**RAW DATA**
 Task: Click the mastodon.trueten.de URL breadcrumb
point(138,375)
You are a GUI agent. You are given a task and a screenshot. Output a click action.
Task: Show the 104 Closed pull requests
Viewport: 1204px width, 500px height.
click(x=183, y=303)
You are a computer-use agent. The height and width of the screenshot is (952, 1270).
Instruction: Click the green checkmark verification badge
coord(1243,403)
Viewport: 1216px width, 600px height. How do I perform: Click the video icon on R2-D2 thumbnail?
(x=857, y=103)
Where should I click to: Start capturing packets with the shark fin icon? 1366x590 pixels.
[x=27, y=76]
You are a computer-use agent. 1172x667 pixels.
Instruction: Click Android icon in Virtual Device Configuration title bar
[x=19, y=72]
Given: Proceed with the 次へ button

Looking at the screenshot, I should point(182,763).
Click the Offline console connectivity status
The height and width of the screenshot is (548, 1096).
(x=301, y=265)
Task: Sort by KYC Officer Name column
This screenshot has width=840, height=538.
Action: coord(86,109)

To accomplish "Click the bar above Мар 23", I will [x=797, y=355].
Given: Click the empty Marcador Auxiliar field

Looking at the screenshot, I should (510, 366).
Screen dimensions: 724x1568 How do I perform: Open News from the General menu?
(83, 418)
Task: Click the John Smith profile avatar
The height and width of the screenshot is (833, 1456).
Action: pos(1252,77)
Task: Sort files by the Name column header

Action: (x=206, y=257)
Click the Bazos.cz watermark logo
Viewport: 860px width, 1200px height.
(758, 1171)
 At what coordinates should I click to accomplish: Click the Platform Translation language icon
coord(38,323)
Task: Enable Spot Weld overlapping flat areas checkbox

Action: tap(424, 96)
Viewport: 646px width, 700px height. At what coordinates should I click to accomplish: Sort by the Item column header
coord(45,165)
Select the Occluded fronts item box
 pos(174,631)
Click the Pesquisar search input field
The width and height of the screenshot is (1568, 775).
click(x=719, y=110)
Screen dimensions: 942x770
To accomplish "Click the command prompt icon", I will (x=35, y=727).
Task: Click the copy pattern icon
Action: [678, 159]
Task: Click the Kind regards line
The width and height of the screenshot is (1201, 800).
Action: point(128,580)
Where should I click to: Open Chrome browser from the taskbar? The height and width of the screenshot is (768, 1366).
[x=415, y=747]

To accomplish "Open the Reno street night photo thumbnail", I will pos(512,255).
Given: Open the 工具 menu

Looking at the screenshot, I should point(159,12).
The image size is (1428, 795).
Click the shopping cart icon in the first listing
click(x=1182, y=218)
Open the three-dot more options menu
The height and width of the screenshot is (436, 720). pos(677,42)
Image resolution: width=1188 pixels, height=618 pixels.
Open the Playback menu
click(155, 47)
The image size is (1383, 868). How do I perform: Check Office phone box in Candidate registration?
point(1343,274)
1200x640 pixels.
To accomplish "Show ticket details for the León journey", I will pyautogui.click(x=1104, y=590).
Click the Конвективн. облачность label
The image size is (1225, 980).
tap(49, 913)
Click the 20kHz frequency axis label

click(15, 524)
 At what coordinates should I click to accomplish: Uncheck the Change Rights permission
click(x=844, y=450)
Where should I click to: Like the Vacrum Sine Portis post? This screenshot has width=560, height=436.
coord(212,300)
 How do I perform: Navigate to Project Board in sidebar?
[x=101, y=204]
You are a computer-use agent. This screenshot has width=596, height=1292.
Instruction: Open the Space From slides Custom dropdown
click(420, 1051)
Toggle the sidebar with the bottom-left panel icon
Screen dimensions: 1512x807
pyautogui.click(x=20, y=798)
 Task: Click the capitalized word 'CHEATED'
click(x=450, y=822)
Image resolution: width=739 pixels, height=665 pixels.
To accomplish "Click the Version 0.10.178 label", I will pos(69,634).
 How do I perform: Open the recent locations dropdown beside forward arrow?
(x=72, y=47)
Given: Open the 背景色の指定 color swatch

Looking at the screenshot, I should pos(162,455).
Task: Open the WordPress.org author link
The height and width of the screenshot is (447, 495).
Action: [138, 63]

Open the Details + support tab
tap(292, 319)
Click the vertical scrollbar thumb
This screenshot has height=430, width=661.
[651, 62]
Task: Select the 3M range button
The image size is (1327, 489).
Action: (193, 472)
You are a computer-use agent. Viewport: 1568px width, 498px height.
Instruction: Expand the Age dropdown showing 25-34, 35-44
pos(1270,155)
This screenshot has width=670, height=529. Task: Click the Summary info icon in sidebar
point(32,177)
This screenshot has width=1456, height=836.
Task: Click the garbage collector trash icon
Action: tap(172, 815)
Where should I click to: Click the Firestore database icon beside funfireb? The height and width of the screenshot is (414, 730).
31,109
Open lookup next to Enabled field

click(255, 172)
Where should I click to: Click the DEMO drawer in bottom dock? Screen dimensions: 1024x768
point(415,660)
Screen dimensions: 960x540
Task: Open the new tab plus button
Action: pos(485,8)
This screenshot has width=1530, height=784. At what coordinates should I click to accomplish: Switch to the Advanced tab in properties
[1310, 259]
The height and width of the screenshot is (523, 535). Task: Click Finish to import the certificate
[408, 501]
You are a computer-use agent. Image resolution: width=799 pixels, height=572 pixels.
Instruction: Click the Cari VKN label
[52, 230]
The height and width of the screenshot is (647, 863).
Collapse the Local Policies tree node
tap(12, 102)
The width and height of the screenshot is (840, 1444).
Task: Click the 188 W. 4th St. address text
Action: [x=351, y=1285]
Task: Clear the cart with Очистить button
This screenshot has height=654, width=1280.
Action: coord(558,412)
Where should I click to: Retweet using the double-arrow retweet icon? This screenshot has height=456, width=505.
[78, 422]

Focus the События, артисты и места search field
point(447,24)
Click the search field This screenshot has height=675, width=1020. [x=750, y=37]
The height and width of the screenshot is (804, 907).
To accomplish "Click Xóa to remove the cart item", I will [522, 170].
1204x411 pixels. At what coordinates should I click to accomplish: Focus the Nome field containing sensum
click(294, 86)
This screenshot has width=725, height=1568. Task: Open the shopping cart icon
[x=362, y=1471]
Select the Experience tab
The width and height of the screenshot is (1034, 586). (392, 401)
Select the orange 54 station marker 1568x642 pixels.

**WHAT YOU SHOULD DO**
Print all of the entries again, exactly as written.

**EXERCISE SOLUTION**
 Task: Click the mastodon.trueten.de URL breadcrumb
point(138,375)
You are a GUI agent. You are given a task and a screenshot. Output a click action.
Task: Show the 104 Closed pull requests
Viewport: 1204px width, 500px height.
click(x=183, y=303)
You are a computer-use agent. The height and width of the screenshot is (952, 1270).
Instruction: Click the green checkmark verification badge
coord(1243,403)
Viewport: 1216px width, 600px height. How do I perform: Click the video icon on R2-D2 thumbnail?
(x=857, y=103)
Where should I click to: Start capturing packets with the shark fin icon? 1366x590 pixels.
[x=27, y=76]
You are a computer-use agent. 1172x667 pixels.
Instruction: Click Android icon in Virtual Device Configuration title bar
[x=19, y=72]
Given: Proceed with the 次へ button

Looking at the screenshot, I should point(182,763).
Click the Offline console connectivity status
The height and width of the screenshot is (548, 1096).
(x=301, y=265)
Task: Sort by KYC Officer Name column
This screenshot has width=840, height=538.
Action: coord(86,109)

To accomplish "Click the bar above Мар 23", I will [x=797, y=355].
Given: Click the empty Marcador Auxiliar field

Looking at the screenshot, I should (510, 366).
Screen dimensions: 724x1568 How do I perform: Open News from the General menu?
(83, 418)
Task: Click the John Smith profile avatar
The height and width of the screenshot is (833, 1456).
Action: pos(1252,77)
Task: Sort files by the Name column header

Action: (x=206, y=257)
Click the Bazos.cz watermark logo
Viewport: 860px width, 1200px height.
(758, 1171)
 At what coordinates should I click to accomplish: Click the Platform Translation language icon
coord(38,323)
Task: Enable Spot Weld overlapping flat areas checkbox

Action: tap(424, 96)
Viewport: 646px width, 700px height. At what coordinates should I click to accomplish: Sort by the Item column header
coord(45,165)
Select the Occluded fronts item box
 pos(174,631)
Click the Pesquisar search input field
The width and height of the screenshot is (1568, 775).
click(x=719, y=110)
Screen dimensions: 942x770
To accomplish "Click the command prompt icon", I will (x=35, y=727).
Task: Click the copy pattern icon
Action: [678, 159]
Task: Click the Kind regards line
The width and height of the screenshot is (1201, 800).
Action: point(128,580)
Where should I click to: Open Chrome browser from the taskbar? The height and width of the screenshot is (768, 1366).
[x=415, y=747]

To accomplish "Open the Reno street night photo thumbnail", I will pos(512,255).
Given: Open the 工具 menu

Looking at the screenshot, I should point(159,12).
The image size is (1428, 795).
Click the shopping cart icon in the first listing
click(x=1182, y=218)
Open the three-dot more options menu
The height and width of the screenshot is (436, 720). pos(677,42)
Image resolution: width=1188 pixels, height=618 pixels.
Open the Playback menu
click(155, 47)
The image size is (1383, 868). How do I perform: Check Office phone box in Candidate registration?
point(1343,274)
1200x640 pixels.
To accomplish "Show ticket details for the León journey", I will pyautogui.click(x=1104, y=590).
Click the Конвективн. облачность label
The image size is (1225, 980).
tap(49, 913)
Click the 20kHz frequency axis label

click(15, 524)
 At what coordinates should I click to accomplish: Uncheck the Change Rights permission
click(x=844, y=450)
Where should I click to: Like the Vacrum Sine Portis post? This screenshot has width=560, height=436.
coord(212,300)
 How do I perform: Navigate to Project Board in sidebar?
[x=101, y=204]
You are a computer-use agent. This screenshot has width=596, height=1292.
Instruction: Open the Space From slides Custom dropdown
click(420, 1051)
Toggle the sidebar with the bottom-left panel icon
Screen dimensions: 1512x807
pyautogui.click(x=20, y=798)
 Task: Click the capitalized word 'CHEATED'
click(x=450, y=822)
Image resolution: width=739 pixels, height=665 pixels.
To accomplish "Click the Version 0.10.178 label", I will pos(69,634).
 How do I perform: Open the recent locations dropdown beside forward arrow?
(x=72, y=47)
Given: Open the 背景色の指定 color swatch

Looking at the screenshot, I should pos(162,455).
Task: Open the WordPress.org author link
The height and width of the screenshot is (447, 495).
Action: [138, 63]

Open the Details + support tab
tap(292, 319)
Click the vertical scrollbar thumb
This screenshot has height=430, width=661.
[651, 62]
Task: Select the 3M range button
The image size is (1327, 489).
Action: (193, 472)
You are a computer-use agent. Viewport: 1568px width, 498px height.
Instruction: Expand the Age dropdown showing 25-34, 35-44
pos(1270,155)
This screenshot has width=670, height=529. Task: Click the Summary info icon in sidebar
point(32,177)
This screenshot has width=1456, height=836.
Task: Click the garbage collector trash icon
Action: tap(172, 815)
Where should I click to: Click the Firestore database icon beside funfireb? The height and width of the screenshot is (414, 730).
31,109
Open lookup next to Enabled field

click(255, 172)
Where should I click to: Click the DEMO drawer in bottom dock? Screen dimensions: 1024x768
point(415,660)
Screen dimensions: 960x540
Task: Open the new tab plus button
Action: pos(485,8)
This screenshot has width=1530, height=784. At what coordinates should I click to accomplish: Switch to the Advanced tab in properties
[1310, 259]
The height and width of the screenshot is (523, 535). Task: Click Finish to import the certificate
[408, 501]
You are a computer-use agent. Image resolution: width=799 pixels, height=572 pixels.
Instruction: Click the Cari VKN label
[52, 230]
The height and width of the screenshot is (647, 863).
Collapse the Local Policies tree node
tap(12, 102)
The width and height of the screenshot is (840, 1444).
Task: Click the 188 W. 4th St. address text
Action: [x=351, y=1285]
Task: Clear the cart with Очистить button
This screenshot has height=654, width=1280.
Action: coord(558,412)
Where should I click to: Retweet using the double-arrow retweet icon? This screenshot has height=456, width=505.
[78, 422]

Focus the События, артисты и места search field
point(447,24)
Click the search field This screenshot has height=675, width=1020. [x=750, y=37]
The height and width of the screenshot is (804, 907).
To accomplish "Click Xóa to remove the cart item", I will [522, 170].
1204x411 pixels. At what coordinates should I click to accomplish: Focus the Nome field containing sensum
click(294, 86)
This screenshot has width=725, height=1568. Task: Open the shopping cart icon
[x=362, y=1471]
Select the Experience tab
The width and height of the screenshot is (1034, 586). (392, 401)
Select the orange 54 station marker 1568x642 pixels.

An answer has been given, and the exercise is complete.